If you try to assign the result of parse() directly to a NaiveDateTime variable without handling the error, the compiler rejects you with E0308 (mismatched types). parse() returns a Result. You must unwrap it or propagate the error. If you forget the ? or unwrap(), the type system catches the mistake before runtime.
Timezone conversions can also surprise you. When you convert DateTime<Utc> to DateTime<Local>, chrono consults the IANA timezone database. If you are in a timezone that observes DST, the offset changes. chrono handles this automatically. However, if you create a FixedOffset manually, you are responsible for the offset. If you hardcode FixedOffset::east_opt(9 * 3600) for Tokyo, you will be wrong during DST if Tokyo ever adopted it. Prefer Local or named timezones over fixed offsets unless you have a specific reason.
Decision: when to use what
Use NaiveDateTime when you are doing pure calendar math that doesn't depend on location, like calculating the difference between two dates in the same timezone or storing a birthday where the timezone is irrelevant.
Use DateTime<Utc> when you are storing timestamps in a database or exchanging data over a network. UTC is the universal reference point. It avoids ambiguity and daylight saving shifts.
Use DateTime<Local> when you are displaying time to a user on their device.

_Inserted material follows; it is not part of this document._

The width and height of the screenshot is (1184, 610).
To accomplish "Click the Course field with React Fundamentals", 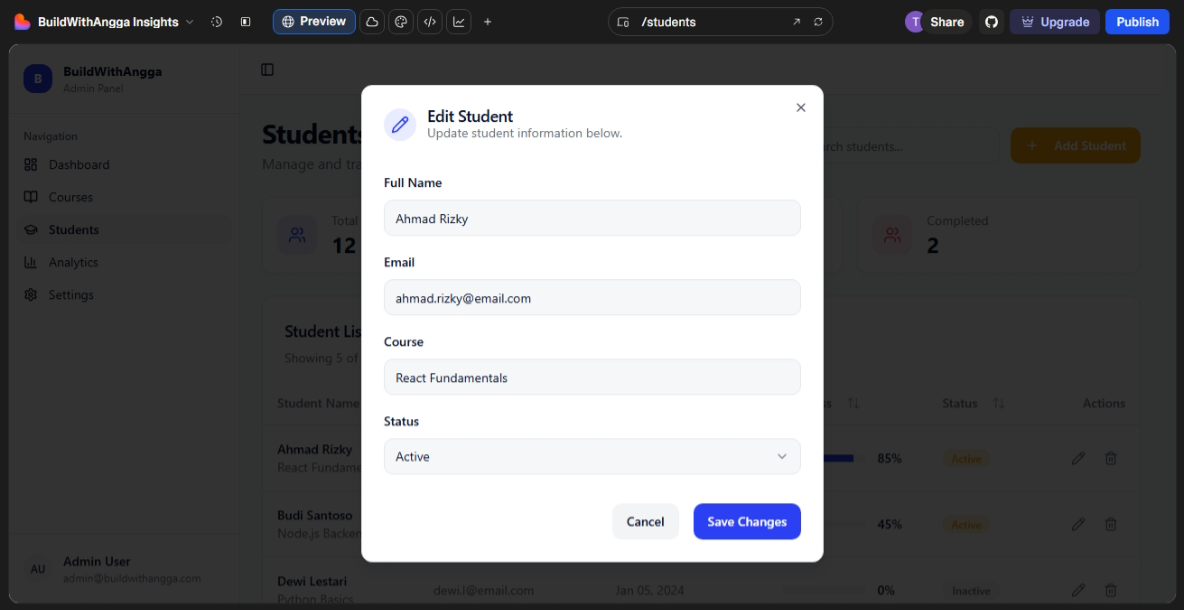I will pos(592,377).
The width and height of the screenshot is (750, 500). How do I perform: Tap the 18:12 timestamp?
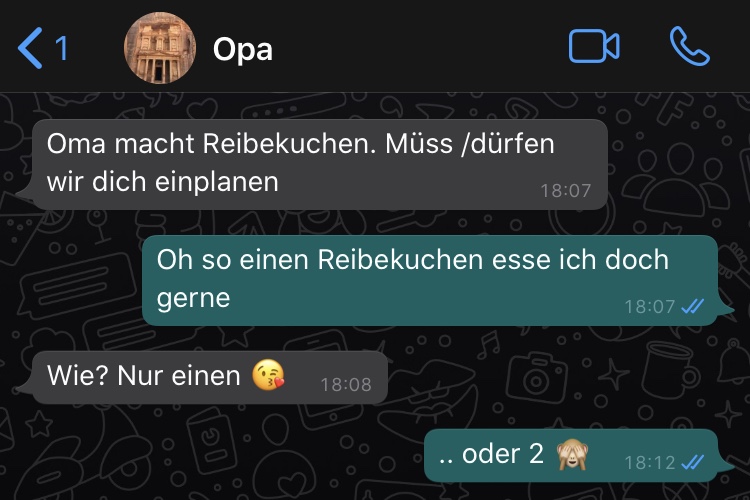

The local timezone reflects the user's environment and handles daylight saving automatically.
Use DateTime<FixedOffset> when you need to work with a specific offset that isn't the system local time, such as a hardcoded offset from a configuration file or a timezone that doesn't observe daylight saving.
Use chrono::Duration for arithmetic involving hours, minutes, and seconds. It handles the conversion to nanoseconds internally and prevents overflow errors that can occur with raw integer math.
Pick the right type for the job. UTC for storage, Local for display, Naive for math that doesn't care where you are.